Investments, margins, GameChanger, and capital allocation
Gupta said DICK’S continues to see “secular drivers of the gross margin expansion” in place, pointing to product access, deeper vendor partnerships, and vertical brands. He said DICK’S has previously cited vertical brand margins as 600–800 basis points higher, later updated to 700–900 basis points, and added that margins are “even becoming better than our current expectations.”
Gupta also highlighted GameChanger and the DICK’S Media Network as emerging growth drivers, calling GameChanger “a true hidden gem.” He said the business is “almost about $150 million in revenue size,” “very fast-growing,” and “very profitable.” Hobart said GameChanger has posted “about a 40% CAGR for years,” and discussed efforts to increase linkage between GameChanger and DICK’S through in-store concepts such as Bat Lab recommendations and coordinated data and media offerings. Gupta said the company wants to be purposeful in connecting the brands to avoid disrupting GameChanger’s growth trajectory.

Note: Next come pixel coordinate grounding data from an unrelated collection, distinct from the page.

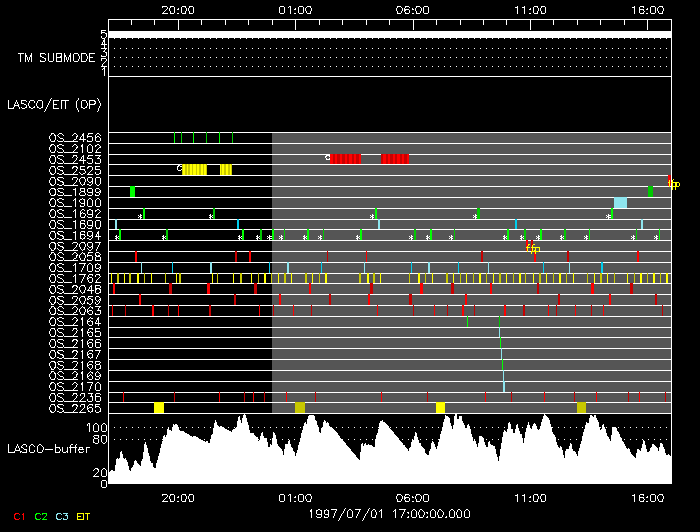Select the cyan C3 legend label

tap(62, 517)
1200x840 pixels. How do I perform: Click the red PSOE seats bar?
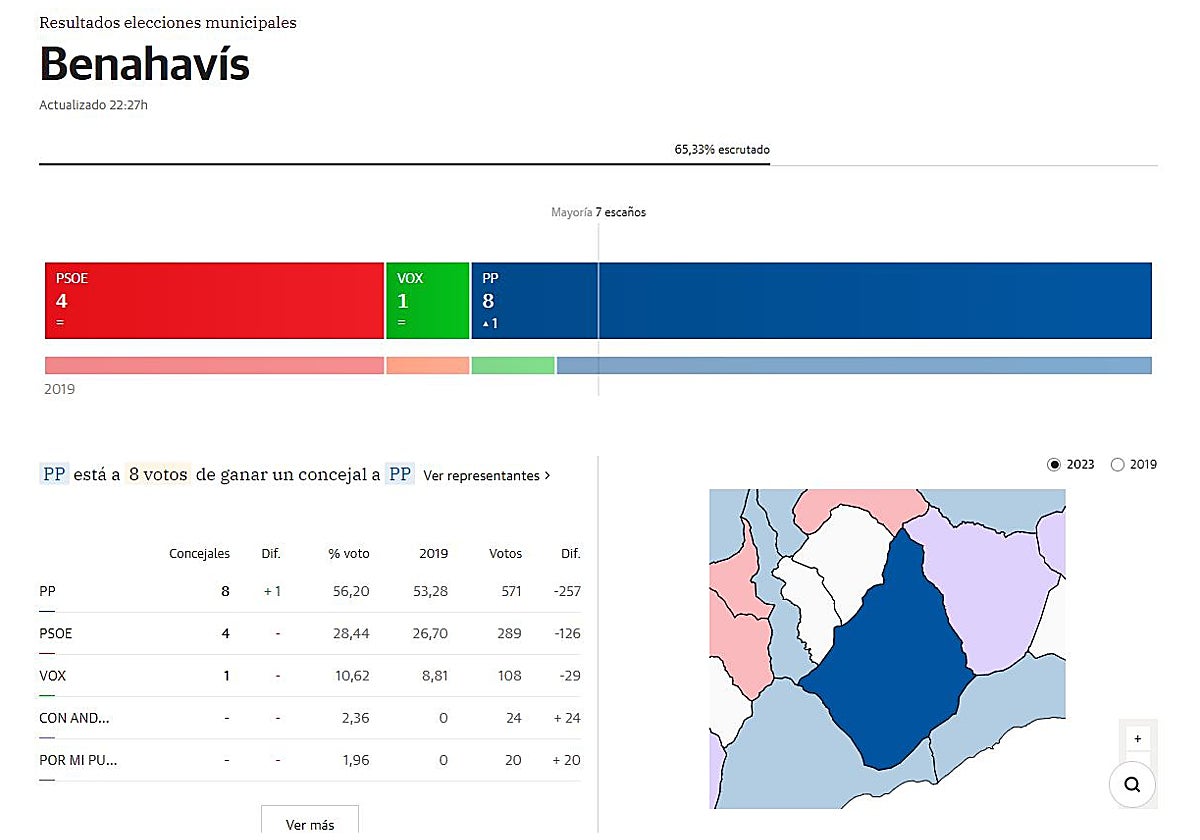coord(214,300)
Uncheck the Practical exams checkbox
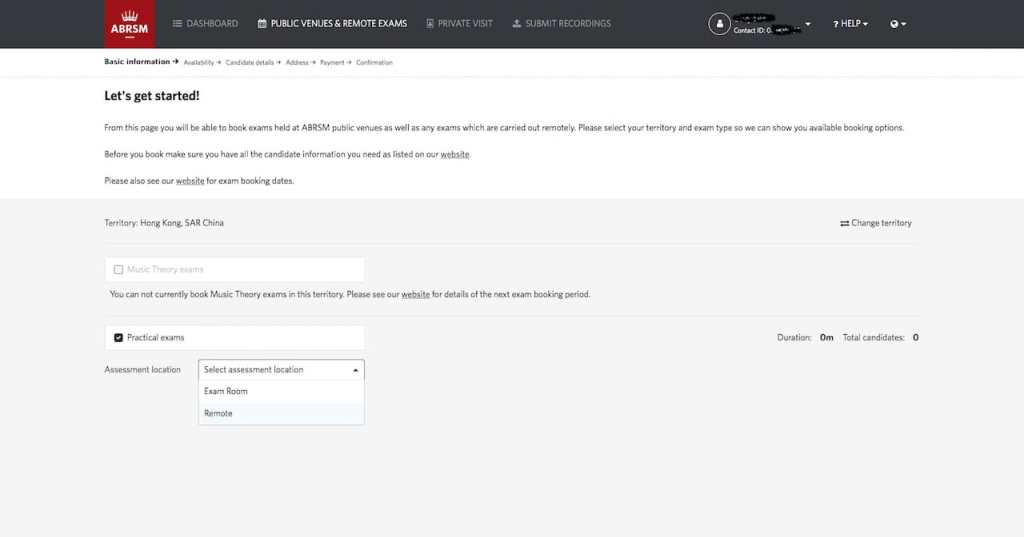Image resolution: width=1024 pixels, height=537 pixels. click(x=118, y=338)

On store growth, Stack said the company’s House of Sport rollout pacing reflects real estate access and patience rather than management distraction from Foot Locker. He said DICK’S is gaining access to locations it “would have never had access to before,” including opportunities to become a “main new anchor” in certain malls. He also pushed back on assumptions that better locations necessarily mean materially higher rent, saying landlords can benefit from improved traffic and tenant mix when DICK’S opens.
Regarding capital allocation, Gupta said the first priority remains investing in the business, including store portfolio repositioning, a new distribution center, and technology and GameChanger capabilities. He noted DICK’S sales are “up close to 60% versus 2019” while distribution center count is unchanged. He said the company intends to return excess cash to shareholders through dividends—“growing our dividends 12 straight years”—and consistent share repurchases, primarily offsetting dilution while remaining opportunistic, adding the company has “plenty of capacity on the balance sheet.”
About DICK’S Sporting Goods (NYSE:DKS)
DICK’S Sporting Goods is a leading U.S.-based sporting goods retailer that sells a broad range of sports equipment, apparel, footwear and outdoor gear. The company operates an omnichannel business combining physical stores with digital sales, offering products for team sports, fitness, hunting and fishing, golf, and general active lifestyle categories. In addition to its flagship DICK’S stores, the company operates specialty formats such as Golf Galaxy and branded service offerings including team-sports sales and custom equipment solutions.
The company traces its roots to a single sporting goods outlet founded in 1948 and has since grown into a national retail chain serving customers across the United States.